▶ [Data section]
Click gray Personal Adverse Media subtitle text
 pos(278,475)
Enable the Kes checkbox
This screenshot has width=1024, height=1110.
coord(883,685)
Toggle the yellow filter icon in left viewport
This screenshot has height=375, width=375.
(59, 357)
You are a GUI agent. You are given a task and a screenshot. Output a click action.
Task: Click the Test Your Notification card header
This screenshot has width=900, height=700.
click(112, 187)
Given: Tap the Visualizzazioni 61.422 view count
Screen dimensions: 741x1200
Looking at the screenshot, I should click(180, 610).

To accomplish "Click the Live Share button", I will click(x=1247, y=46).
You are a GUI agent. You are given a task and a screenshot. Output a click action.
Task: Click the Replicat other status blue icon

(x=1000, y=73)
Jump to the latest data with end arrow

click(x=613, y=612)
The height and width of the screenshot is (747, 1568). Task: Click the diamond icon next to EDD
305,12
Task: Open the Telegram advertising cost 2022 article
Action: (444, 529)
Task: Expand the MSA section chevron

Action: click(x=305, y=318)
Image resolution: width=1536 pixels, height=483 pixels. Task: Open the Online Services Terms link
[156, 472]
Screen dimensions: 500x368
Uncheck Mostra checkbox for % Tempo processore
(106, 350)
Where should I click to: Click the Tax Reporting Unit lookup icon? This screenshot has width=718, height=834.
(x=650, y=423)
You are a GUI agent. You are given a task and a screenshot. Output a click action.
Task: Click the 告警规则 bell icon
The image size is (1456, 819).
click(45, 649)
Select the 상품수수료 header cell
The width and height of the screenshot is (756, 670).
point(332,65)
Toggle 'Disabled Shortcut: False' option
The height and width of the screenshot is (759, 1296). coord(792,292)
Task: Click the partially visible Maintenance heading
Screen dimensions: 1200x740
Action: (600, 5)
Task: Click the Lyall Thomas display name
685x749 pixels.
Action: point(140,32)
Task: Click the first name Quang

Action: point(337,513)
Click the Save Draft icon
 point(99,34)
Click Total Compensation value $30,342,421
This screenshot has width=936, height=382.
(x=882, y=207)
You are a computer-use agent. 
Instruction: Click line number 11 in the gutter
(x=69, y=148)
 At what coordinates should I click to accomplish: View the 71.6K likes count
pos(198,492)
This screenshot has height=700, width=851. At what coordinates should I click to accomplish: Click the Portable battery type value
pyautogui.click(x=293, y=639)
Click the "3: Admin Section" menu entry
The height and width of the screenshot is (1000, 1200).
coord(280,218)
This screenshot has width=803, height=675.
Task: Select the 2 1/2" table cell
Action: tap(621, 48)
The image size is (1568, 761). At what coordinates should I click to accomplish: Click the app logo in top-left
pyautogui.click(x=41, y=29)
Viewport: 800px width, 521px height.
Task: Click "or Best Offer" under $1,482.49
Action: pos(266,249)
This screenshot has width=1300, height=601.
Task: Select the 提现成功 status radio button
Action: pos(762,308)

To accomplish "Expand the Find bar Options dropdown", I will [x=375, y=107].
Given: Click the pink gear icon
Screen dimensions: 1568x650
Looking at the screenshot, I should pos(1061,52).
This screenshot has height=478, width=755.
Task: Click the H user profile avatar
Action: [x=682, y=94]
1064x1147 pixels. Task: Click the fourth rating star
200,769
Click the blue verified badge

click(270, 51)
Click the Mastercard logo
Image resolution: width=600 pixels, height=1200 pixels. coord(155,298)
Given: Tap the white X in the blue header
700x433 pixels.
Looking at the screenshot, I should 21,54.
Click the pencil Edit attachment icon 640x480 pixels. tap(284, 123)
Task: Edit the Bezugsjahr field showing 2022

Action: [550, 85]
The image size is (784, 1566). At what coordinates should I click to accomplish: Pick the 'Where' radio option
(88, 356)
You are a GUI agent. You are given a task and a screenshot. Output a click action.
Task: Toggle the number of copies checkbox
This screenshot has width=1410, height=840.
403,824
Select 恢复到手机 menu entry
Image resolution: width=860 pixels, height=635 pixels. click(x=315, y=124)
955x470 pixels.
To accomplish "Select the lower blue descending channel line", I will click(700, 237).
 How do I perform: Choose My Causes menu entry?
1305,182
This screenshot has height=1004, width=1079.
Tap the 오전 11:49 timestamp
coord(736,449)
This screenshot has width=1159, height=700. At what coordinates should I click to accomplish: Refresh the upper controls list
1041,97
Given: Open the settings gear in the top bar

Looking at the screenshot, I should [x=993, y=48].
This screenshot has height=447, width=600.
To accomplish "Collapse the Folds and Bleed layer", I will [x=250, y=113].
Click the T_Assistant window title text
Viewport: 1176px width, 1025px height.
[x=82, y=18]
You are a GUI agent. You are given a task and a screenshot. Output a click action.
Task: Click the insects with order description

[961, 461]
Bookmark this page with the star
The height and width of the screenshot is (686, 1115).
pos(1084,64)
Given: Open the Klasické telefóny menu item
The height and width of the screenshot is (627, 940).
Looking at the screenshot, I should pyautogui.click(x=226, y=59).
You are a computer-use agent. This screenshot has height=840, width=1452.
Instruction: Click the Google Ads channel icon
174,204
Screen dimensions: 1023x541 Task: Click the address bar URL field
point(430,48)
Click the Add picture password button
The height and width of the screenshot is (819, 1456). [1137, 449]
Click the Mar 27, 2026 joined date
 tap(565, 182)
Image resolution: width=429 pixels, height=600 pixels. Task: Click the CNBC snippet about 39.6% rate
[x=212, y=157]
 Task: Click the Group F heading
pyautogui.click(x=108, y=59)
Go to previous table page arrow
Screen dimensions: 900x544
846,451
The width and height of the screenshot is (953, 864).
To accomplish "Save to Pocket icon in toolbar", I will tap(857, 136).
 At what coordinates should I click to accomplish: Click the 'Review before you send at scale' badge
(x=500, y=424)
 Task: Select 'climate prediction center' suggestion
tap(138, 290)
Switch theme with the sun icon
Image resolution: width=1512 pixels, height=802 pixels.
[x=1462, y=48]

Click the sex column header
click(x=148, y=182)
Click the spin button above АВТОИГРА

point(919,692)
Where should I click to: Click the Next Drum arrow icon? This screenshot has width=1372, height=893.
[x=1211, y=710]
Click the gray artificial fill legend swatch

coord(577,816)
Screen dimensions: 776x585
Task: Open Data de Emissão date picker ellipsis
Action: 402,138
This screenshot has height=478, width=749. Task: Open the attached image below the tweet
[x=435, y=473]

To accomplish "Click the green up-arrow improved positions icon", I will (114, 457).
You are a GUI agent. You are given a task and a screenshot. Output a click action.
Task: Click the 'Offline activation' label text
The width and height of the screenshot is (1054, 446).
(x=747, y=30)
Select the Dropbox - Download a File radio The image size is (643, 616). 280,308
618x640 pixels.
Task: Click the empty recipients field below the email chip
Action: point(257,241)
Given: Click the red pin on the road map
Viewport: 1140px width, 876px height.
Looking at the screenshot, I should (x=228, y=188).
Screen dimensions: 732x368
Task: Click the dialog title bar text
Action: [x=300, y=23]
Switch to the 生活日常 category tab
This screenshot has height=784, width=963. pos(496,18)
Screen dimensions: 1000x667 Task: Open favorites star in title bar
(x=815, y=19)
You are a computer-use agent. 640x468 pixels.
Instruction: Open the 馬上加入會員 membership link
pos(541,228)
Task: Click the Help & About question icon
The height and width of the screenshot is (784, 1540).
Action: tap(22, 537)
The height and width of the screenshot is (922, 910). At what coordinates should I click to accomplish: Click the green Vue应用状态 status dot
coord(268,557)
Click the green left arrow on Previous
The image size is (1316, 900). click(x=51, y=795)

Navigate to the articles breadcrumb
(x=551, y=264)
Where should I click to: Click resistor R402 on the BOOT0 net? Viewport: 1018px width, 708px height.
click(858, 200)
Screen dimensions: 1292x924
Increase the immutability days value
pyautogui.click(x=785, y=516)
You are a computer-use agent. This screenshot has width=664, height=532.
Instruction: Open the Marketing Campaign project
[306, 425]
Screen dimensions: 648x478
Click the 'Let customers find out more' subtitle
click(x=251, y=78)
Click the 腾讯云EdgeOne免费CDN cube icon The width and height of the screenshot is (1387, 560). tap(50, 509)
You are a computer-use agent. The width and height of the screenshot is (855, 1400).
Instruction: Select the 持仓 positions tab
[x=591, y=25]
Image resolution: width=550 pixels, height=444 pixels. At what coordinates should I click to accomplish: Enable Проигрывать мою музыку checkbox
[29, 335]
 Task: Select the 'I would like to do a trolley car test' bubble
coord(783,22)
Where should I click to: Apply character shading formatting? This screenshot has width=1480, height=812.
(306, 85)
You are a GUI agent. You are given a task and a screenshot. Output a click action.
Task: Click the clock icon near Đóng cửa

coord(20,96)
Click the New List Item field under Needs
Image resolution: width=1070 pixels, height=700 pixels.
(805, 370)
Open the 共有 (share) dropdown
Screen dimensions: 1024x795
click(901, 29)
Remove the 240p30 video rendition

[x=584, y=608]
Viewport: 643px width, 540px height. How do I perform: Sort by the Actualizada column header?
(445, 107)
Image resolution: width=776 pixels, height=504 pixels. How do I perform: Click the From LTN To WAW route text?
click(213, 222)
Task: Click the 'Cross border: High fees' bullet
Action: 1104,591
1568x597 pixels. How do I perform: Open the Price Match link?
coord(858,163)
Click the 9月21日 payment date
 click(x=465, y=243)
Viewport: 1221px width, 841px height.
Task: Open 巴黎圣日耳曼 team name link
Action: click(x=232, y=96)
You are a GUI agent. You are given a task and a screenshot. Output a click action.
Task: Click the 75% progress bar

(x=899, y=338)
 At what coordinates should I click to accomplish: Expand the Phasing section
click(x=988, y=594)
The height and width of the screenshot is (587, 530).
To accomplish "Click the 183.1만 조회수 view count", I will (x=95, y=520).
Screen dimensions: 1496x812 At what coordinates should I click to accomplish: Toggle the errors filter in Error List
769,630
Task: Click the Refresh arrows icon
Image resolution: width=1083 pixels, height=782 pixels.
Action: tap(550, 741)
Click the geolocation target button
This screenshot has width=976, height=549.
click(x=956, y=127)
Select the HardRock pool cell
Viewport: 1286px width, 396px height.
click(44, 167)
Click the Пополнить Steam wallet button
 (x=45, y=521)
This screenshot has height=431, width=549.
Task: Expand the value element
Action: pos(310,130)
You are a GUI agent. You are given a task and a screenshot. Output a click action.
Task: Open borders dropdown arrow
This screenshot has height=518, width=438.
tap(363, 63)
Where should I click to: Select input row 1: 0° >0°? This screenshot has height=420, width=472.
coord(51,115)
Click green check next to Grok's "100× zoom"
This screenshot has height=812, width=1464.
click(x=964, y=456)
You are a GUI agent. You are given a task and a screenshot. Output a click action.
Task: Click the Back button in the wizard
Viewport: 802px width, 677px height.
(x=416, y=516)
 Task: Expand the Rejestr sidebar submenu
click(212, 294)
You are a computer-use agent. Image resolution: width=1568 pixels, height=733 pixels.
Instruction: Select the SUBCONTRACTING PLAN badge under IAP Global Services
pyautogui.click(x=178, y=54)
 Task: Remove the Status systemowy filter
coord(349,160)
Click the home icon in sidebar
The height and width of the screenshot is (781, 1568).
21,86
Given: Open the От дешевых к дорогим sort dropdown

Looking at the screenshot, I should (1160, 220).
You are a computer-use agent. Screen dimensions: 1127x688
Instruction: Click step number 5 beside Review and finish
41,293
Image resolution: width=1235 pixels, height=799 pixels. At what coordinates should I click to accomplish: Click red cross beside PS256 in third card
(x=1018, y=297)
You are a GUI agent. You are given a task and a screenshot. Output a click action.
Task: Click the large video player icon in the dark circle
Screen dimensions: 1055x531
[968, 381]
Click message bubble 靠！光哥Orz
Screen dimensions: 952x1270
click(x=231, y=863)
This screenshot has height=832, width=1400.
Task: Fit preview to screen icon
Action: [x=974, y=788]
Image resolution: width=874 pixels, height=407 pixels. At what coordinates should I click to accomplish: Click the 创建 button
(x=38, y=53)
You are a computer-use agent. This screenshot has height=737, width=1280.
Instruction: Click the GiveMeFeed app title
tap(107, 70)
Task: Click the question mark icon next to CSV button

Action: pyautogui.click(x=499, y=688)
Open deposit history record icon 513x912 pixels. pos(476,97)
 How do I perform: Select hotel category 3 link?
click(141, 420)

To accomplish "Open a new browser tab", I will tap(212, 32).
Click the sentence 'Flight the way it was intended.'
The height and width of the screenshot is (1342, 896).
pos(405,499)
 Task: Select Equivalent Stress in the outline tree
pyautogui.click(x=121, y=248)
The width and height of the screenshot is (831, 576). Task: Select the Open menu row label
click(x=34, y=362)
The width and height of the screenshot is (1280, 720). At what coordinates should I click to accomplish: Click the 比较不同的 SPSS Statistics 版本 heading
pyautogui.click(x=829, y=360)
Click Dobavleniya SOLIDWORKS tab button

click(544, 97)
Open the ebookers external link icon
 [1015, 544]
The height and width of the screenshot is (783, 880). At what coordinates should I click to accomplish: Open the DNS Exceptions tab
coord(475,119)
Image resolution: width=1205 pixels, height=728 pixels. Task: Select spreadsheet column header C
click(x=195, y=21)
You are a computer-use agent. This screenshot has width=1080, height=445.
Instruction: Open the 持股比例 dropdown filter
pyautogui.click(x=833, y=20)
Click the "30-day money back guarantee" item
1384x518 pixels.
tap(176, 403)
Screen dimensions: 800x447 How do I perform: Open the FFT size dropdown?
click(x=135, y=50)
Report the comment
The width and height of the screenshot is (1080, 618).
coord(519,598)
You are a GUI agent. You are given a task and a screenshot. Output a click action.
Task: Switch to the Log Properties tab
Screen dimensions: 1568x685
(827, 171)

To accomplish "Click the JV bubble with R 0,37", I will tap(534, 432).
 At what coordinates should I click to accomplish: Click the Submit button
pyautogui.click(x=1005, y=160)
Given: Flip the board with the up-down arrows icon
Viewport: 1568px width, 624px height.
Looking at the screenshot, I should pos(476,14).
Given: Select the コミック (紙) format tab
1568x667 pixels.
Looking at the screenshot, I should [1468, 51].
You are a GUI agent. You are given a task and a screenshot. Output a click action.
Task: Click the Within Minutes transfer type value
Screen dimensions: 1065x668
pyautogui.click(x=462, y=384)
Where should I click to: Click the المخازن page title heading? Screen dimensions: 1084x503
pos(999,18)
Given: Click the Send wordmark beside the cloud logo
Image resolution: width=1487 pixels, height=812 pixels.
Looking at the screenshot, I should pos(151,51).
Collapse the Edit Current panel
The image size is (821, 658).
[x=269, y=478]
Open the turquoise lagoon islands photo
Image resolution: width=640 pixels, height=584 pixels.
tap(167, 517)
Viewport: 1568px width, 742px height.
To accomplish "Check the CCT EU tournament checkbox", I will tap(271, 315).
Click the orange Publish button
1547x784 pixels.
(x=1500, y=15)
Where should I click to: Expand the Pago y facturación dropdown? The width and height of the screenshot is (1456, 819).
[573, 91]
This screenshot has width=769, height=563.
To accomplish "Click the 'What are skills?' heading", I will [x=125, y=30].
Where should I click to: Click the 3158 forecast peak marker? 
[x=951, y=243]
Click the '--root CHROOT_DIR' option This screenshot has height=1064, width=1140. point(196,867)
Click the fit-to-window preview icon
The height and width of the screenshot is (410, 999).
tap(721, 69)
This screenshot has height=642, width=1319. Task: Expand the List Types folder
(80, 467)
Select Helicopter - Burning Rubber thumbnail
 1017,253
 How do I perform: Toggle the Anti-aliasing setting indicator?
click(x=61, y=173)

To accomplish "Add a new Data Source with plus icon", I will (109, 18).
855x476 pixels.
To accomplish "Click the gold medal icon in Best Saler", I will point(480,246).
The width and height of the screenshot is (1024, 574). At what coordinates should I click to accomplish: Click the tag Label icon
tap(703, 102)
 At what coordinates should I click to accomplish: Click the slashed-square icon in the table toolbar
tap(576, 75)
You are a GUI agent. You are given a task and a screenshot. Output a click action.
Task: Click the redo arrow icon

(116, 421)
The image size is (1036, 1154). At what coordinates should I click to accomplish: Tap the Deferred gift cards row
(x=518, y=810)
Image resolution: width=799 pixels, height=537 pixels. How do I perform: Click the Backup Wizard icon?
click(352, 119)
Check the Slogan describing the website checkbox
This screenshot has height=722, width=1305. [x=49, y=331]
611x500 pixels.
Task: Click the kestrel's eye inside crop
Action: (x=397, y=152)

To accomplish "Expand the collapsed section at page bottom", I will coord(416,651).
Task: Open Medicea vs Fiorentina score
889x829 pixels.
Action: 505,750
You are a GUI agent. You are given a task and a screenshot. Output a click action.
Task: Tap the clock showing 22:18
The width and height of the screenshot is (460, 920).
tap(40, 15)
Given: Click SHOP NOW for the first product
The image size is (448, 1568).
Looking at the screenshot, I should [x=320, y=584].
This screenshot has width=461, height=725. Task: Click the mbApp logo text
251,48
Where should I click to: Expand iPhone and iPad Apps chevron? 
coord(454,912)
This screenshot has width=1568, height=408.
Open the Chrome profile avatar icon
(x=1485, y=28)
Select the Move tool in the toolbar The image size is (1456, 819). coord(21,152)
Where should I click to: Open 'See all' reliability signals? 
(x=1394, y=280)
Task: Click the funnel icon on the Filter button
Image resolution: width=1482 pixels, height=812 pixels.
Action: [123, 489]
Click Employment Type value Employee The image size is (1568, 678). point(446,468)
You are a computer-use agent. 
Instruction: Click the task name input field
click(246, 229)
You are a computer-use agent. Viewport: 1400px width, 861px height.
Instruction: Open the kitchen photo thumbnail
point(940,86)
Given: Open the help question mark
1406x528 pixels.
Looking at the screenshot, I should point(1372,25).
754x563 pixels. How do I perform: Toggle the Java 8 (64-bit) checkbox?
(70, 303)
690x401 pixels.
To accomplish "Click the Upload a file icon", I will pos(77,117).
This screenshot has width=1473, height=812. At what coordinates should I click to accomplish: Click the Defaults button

▶ [Instruction]
Can you recast the data, from the start through the line that contains "(x=1000, y=73)", as a Markdown table with columns Row and Line, leaving out blank lines?

▶ [Problem solution]
| Row | Line |
|---|---|
| 1 | Click gray Personal Adverse Media subtitle text |
| 2 |  pos(278,475) |
| 3 | Enable the Kes checkbox |
| 4 | This screenshot has width=1024, height=1110. |
| 5 | coord(883,685) |
| 6 | Toggle the yellow filter icon in left viewport |
| 7 | This screenshot has height=375, width=375. |
| 8 | (59, 357) |
| 9 | You are a GUI agent. You are given a task and a screenshot. Output a click action. |
| 10 | Task: Click the Test Your Notification card header |
| 11 | This screenshot has width=900, height=700. |
| 12 | click(112, 187) |
| 13 | Given: Tap the Visualizzazioni 61.422 view count |
| 14 | Screen dimensions: 741x1200 |
| 15 | Looking at the screenshot, I should click(180, 610). |
| 16 | To accomplish "Click the Live Share button", I will click(x=1247, y=46). |
| 17 | You are a GUI agent. You are given a task and a screenshot. Output a click action. |
| 18 | Task: Click the Replicat other status blue icon |
| 19 | (x=1000, y=73) |